3. Stephen Bush in the New Statesman
on breaking the Brexit impasse
Has Boris Johnson actually got a credible alternative to the backstop?
“While it is far from an achievable, real-world proposal; you can still just about see the space for an accord where Downing Street tries to finesse what it wants to sell as a triumphant win for checks away from the border, which is in practice a regulatory border in the Irish Sea. That’s certainly the hope of some in the cabinet – but many on the EU side and in parliament think that Johnson’s real game is blaming the EU to achieve the no-deal Brexit he really wants.”
4. Ahmed Twaij in The Independent
on US healthcare hypocrisy
Bernie Sanders' heart condition can teach us two lessons — one about healthcare and another about Congress
“After the upsetting news that he had been rushed to hospital following chest discomfort earlier today, it was found that Democratic presidential candidate Bernie Sanders had a blocked artery. Emergency surgery has left the Senator for Vermont on the road to recovery — and one thing he will not have to worry about is his medical bill. Given his position in government and income, he can cover the medical costs he is served. However, this incident should serve us as an important reminder of the desperate need for healthcare reform in the US, as well as the inspiring role Sanders himself has in calling for Medicare for all.”

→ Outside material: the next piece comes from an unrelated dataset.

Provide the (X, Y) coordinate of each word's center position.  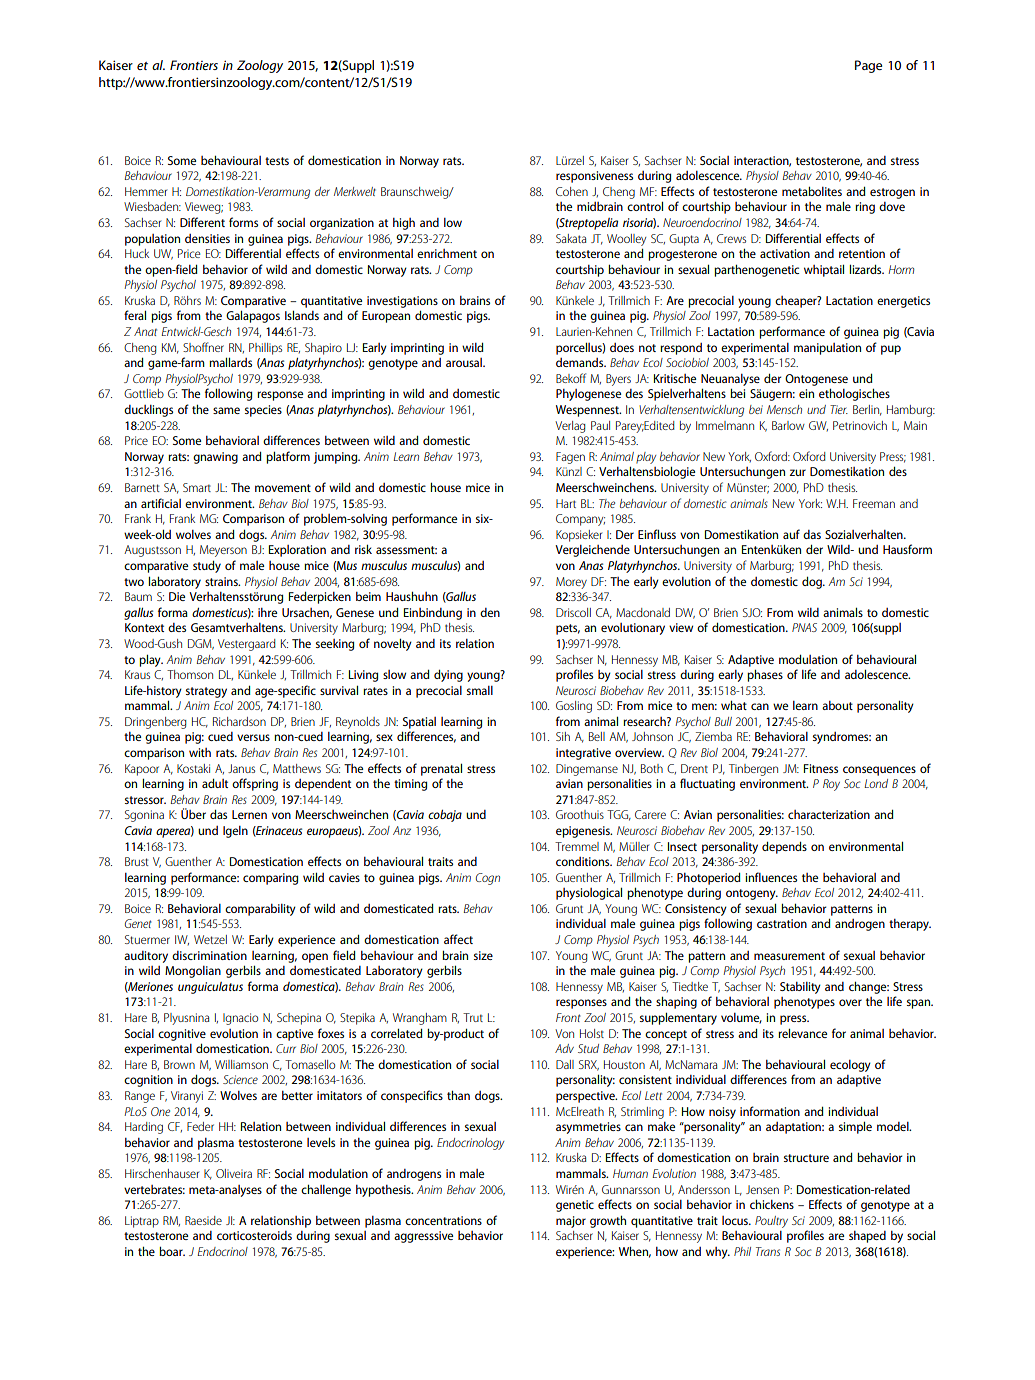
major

5. David Aaronovitch in The Times
on experts
Half-baked health advice breeds ignorance
“Over time I think it’s essential that people believe that public health officials are not trying surreptitiously to nudge or persuade them, but are telling them the truth, caveats and all. The problem is that for this to work greater scientific and statistical literacy among the general population (and journalists more than most) is going to be essential. Otherwise, among a blizzard of claims — to adapt a phrase — we could end up dying of ignorance.”